Distinction entre personnes physiques et personnes morales
Si c’est une société (ou toute autre « personne morale ») qui met l’immeuble à disposition, l’avantage doit être augmenté en le multipliant par un facteur déterminé qui varie selon le montant du revenu cadastral (RC) (ce qui n’est pas le cas si c’est une personne physique qui le met à disposition) : si le RC ne dépasse pas 745 EUR, le facteur de multiplication s’élève à 1,25 et si le RC est supérieur à 745 EUR (ce qui sera souvent le cas), le facteur de multiplication atteint 3,8. Rappelons que jusqu’en 2012, ce facteur de multiplication était fixé à 2. Depuis lors, comme on le verra ci-dessous, la pression fiscale sur le dirigeant ou le travailleur a donc fortement augmenté.
– exemples:
- Un entrepreneur qui exerce en personne physique met à disposition de l’un de ses employés une villa située à Waterloo, dont le revenu cadastral de base s’élève à 2000 euros. Le travailleur ne paye pas de loyer de sorte que l’avantage est calculé selon la formule suivante : 2000 x 1,7491 x 100/60, soit 5.830,33 euros par an.• Le même entrepreneur exerce cette fois son activité en société et met à disposition de l’un de ses employés la même villa (ou la société lui met celle-ci à sa disposition). La formule sera alors la suivante : 2000 x 1,7491 x 100/60 x 3,8 = 22.155,27 euros.

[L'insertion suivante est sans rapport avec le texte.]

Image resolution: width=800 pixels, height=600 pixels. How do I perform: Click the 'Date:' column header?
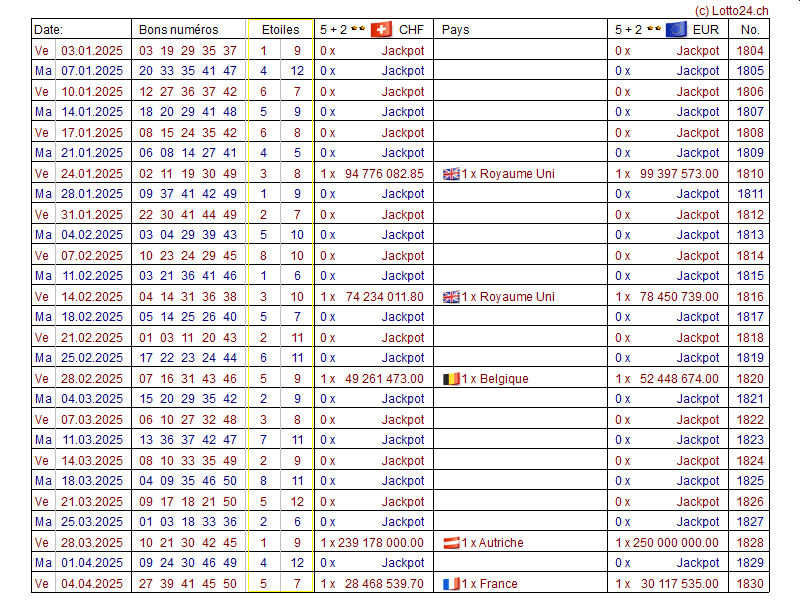[x=49, y=29]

S’il s’agit d’une « habitation meublée », l’avantage fixé doit dans tous les cas être majoré de 2/3 (art. 18, § 3, 2, AR/CIR 92).
Le montant ainsi calculé s’ajoutera aux autres revenus professionnels du dirigeant ou du travailleur qui seront soumis aux taux progressifs par tranches à l’impôt des personnes physiques.
L’évaluation de l’avantage qui résulte de la mise à disposition gratuite d’un logement est bien plus élevée («1,25 ou 3,8 ») si c’est une société qui le met à disposition de son dirigeant ou d’un travailleur plutôt qu’une personne physique.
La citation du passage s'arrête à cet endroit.